Transmission policies for an energy harvesting device with a data queue

Since wireless sensors may be deployed in hard-to-reach or remote areas, managing their energy availability has become an important task. In order to prolong the network lifetime, several techniques have been adopted, and Wireless Sensor Networks (WSNs) with Energy Harvesting (EH) capabilities have been recently studied and deployed. We consider the case of an Energy Harvesting Device (EHD) with a packet data queue, with the main goal of maximizing the long-term average transmission rate. At each time instant, the device has different energy and data queue levels and can gather energy from the environment and receive or generate packets that are stored in the queue. We assume that the energy expenditure is mainly due to data transmission. We initially suppose to have a small battery and we study a particular subset of all policies, called almost geometric. Then, we analyze a system where the data buffer is finite and large with respect to the battery, computing the Optimal Policy (OP) and introducing a simple Low-Complexity almost geometric Policy (LCP). Finally, we numerically show that LCP can be considered as a good lower bound for OP.

Low-complexity policies for Wireless Sensor Networks with two energy harvesting devices

Recently, Wireless Sensor Networks (WSNs) with energy harvesting capabilities are experiencing increasing interest with respect to traditional ones, due to their promise of extended lifetime. We consider the case of a pair of Energy Harvesting Devices (EHDs), with the main goal of maximizing the long-term aggregate average importance associated with the transmitted data. The devices, at each time instant, have data of different importance levels to be transmitted, as well as different battery energy levels. In order to avoid collisions, a Central Controller (CC) allows at most the transmission of a single EHD per time slot. Assuming a negligible processing cost in terms of energy, our objective is to identify low-complexity transmission policies, that achieve good performance with respect to the optimal one. We numerically show that two policies, namely the Balanced Policy (BP) and the Heuristic Constrained Energy Independent Policy (HCEIP), despite being independent of the battery energy levels, achieve near optimal performance in most cases of interest, and can be easily found with an adaptation to the ambient energy supply. Moreover, we derive analytically an approximation of the BP and show that this policy can be considered a good lower bound for the performance of the Optimal Policy.
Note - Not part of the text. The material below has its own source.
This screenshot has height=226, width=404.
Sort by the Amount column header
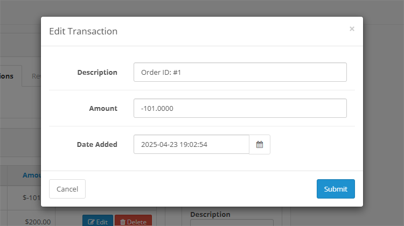point(32,175)
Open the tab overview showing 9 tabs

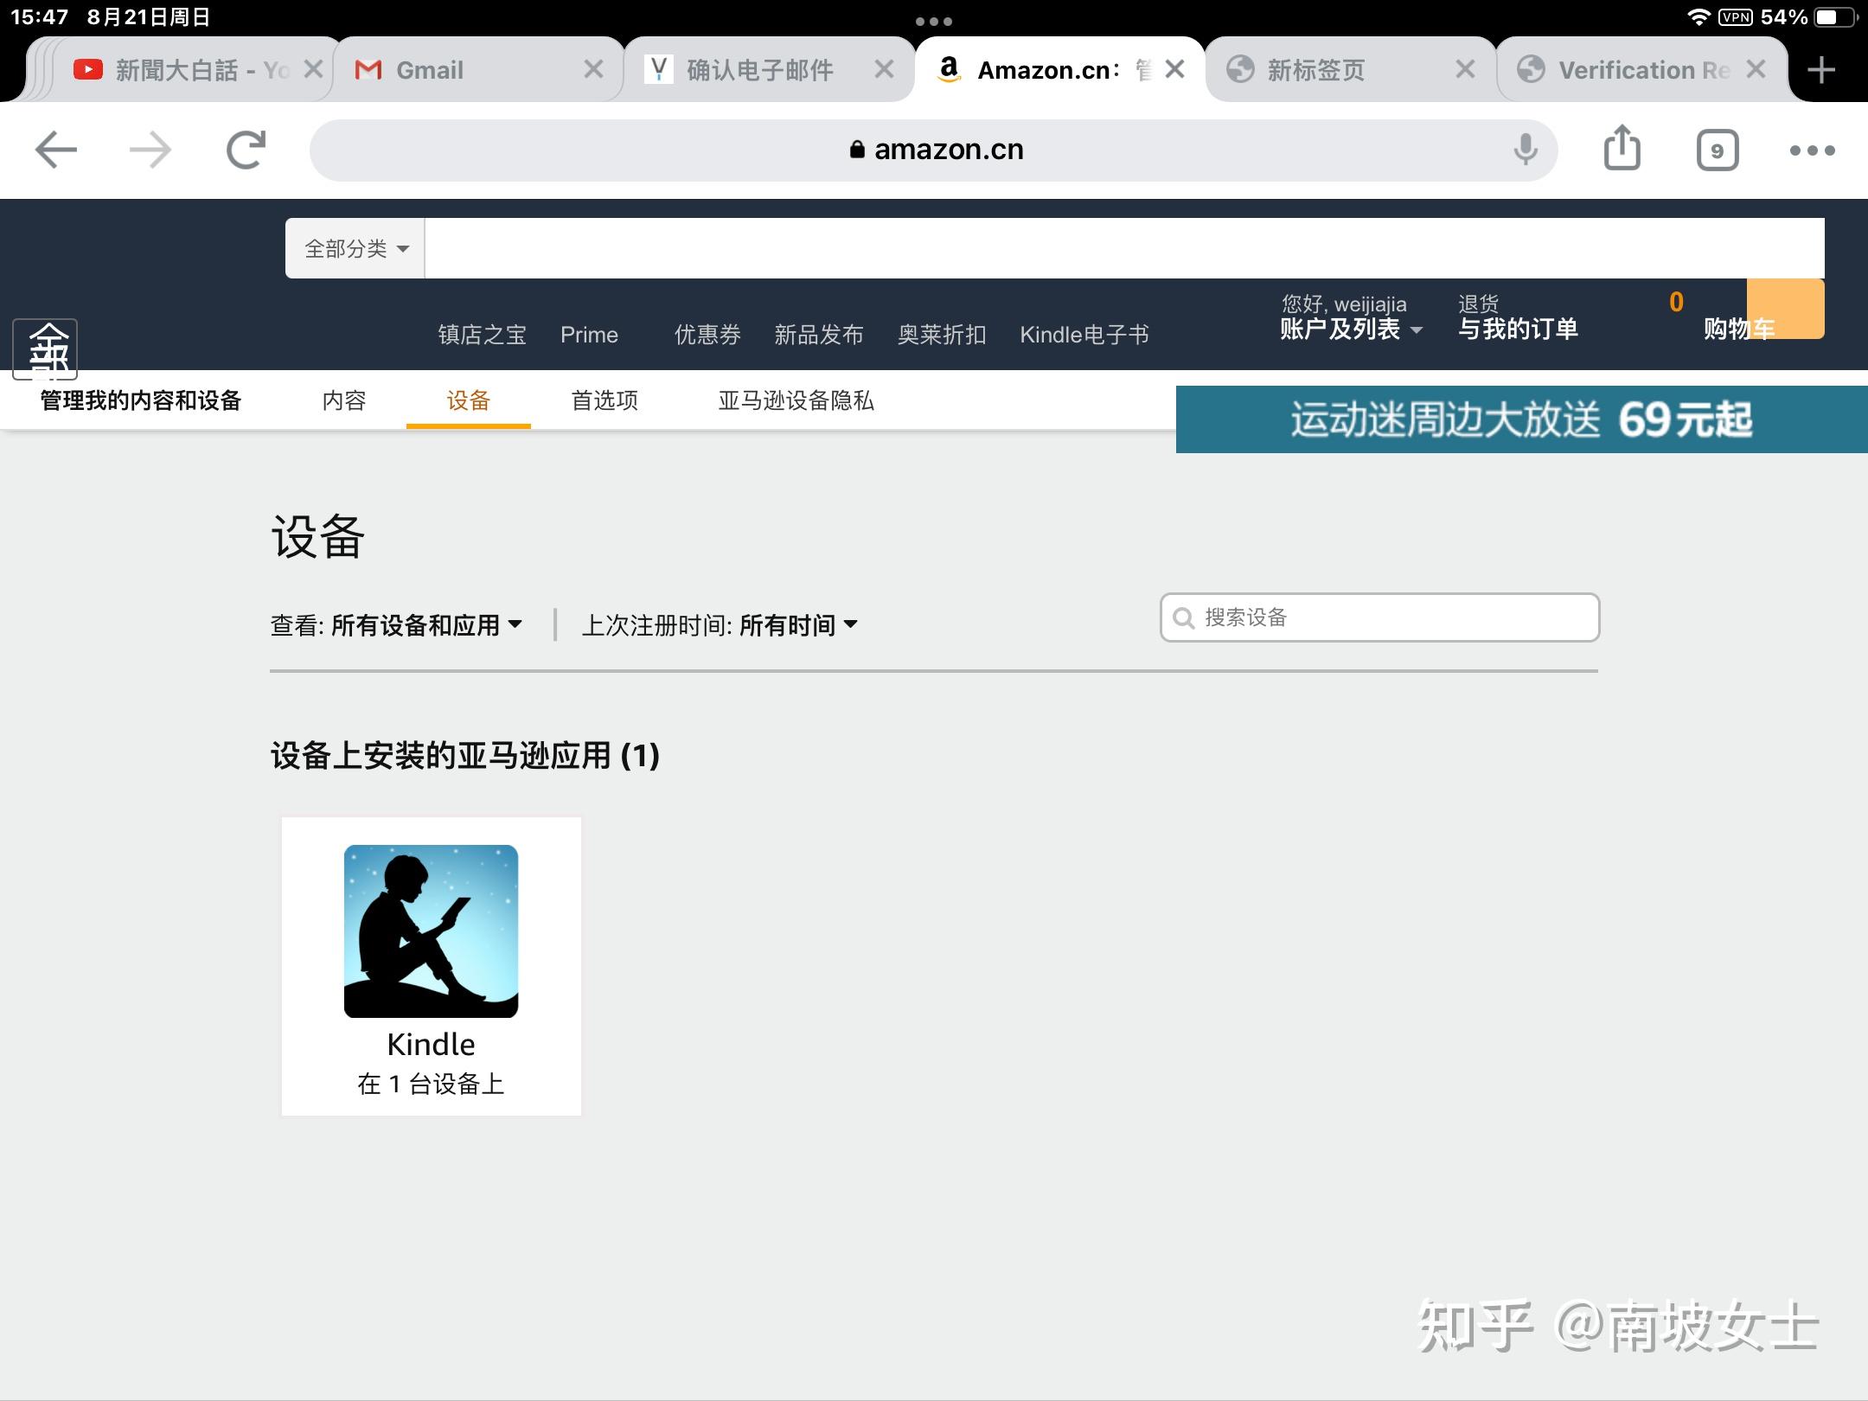[x=1718, y=149]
Joint Optimization of Energy Efficiency and Data Compression in TDMA-Based Medium Access Control for the IoT

Energy efficiency is a key requirement for the Internet of Things, as many sensors are expected to be completely stand-alone and able to run for years without battery replacement. Data compression aims at saving some energy by reducing the volume of data sent over the network, but also affects the quality of the received information. In this work, we formulate an optimization problem to jointly design the source coding and transmission strategies for time-varying channels and sources, with the twofold goal of extending the network lifetime and granting low distortion levels. We propose a scalable offline optimal policy that allocates both energy and transmission parameters (i.e., times and powers) in a network with a dynamic Time Division Multiple Access (TDMA)-based access scheme.
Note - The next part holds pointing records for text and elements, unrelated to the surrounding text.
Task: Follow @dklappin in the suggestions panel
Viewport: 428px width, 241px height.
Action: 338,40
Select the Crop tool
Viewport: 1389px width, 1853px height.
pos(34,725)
Energy Harvesting communication system with SOC-dependent energy storage losses

The popularity of Energy Harvesting Devices (EHDs) has grown in the past few years, thanks to their capability of prolonging the network lifetime. In reality, EHDs are affected by several inefficiencies, e.g., energy leakage, battery degradation or storage losses. In this work we consider an energy harvesting transmitter with storage inefficiencies. In particular, we assume that when new energy has to be stored in the battery, part of this is wasted and the losses depend upon the current state of charge of the device. This is a practical realistic assumption, e.g., for a capacitor, that changes the structure of the optimal transmission policy. We analyze the throughput maximization problem with a dynamic programming approach and prove that, given the battery status and the channel gain, the optimal transmission policy is deterministic. We derive numerical results for the energy losses in a capacitor and show the presence of a loop effect that degrades the system performance if the optimal policy is not considered.

Long-term throughput optimization in WPCN with battery-powered devices

Wireless powered communication networks are becoming an effective solution for improving self sustainability of mobile devices. In this context, a hybrid access point transfers energy to a group of nodes, which use the harvested energy to perform computation or transmission tasks. While the availability of the wireless energy transfer mechanism opens up new frontiers, it also requires an appropriate choice of the network parameters (e.g., transmission powers, transmission duration, amount of transferred energy, etc.) in order to achieve high performance. In this work, we study the throughput optimization problem in a system composed of an access point which recharges the batteries of two devices at different distances. In the literature, the main focus so far has been on slot-oriented optimization, in which all the harvested energy is used in the same slot in which it is harvested. However, this approach may be strongly suboptimal because it does not exploit the possibility to store the energy and use it at a later time. Thus, instead of considering the slot-oriented case, we address the long-term maximization. This assumption greatly increases the optimization complexity, as it requires to consider, e.g., the channel state realizations, its statistics and the batteries time evolution. Our objective is to find the best scheduling scheme, both for the energy transferred by the access point and for the data sent by the two nodes. We discuss how to perform the optimization and show that the slot-oriented policies proposed so far are strongly sub-optimal in the long-term case. Our scenario can be considered as a first step toward the study of more complex and distributed schemes in wireless energy-transfer scenarios in the presence of battery-powered nodes.

On optimal policies in full-duplex wireless powered communication networks

The optimal resource allocation scheme in a full-duplex Wireless Powered Communication Network (WPCN) composed of one Access Point (AP) and two wireless devices is analyzed and derived. AP operates in a full-duplex mode and is able to broadcast wireless energy signals in downlink and receive information data in uplink simultaneously. On the other hand, each wireless device is assumed to be equipped with Radio-Frequency (RF) energy harvesting circuitry which gathers the energy sent by AP and stores it in a finite capacity battery. The harvested energy is then used for performing uplink data transmission tasks. In the literature, the main focus so far has been on slot-oriented optimization. In this context, all the harvested RF energy in a given slot is also consumed in the same slot. However, this approach leads to sub-optimal solutions because it does not take into account the Channel State Information (CSI) variations over future slots. Differently from most of the prior works, in this paper we focus on the long-term weighted throughput maximization problem. This approach significantly increases the complexity of the optimization problem since it requires to consider both CSI variations over future slots and the evolution of the batteries when deciding the optimal resource allocation. We formulate the problem using the Markov Decision Process (MDP) theory and show how to solve it. Our numerical results emphasize the superiority of our proposed full-duplex WPCN compared to the half-duplex WPCN and reveal interesting insights about the effects of perfect as well as imperfect self-interference cancellation techniques on the network performance.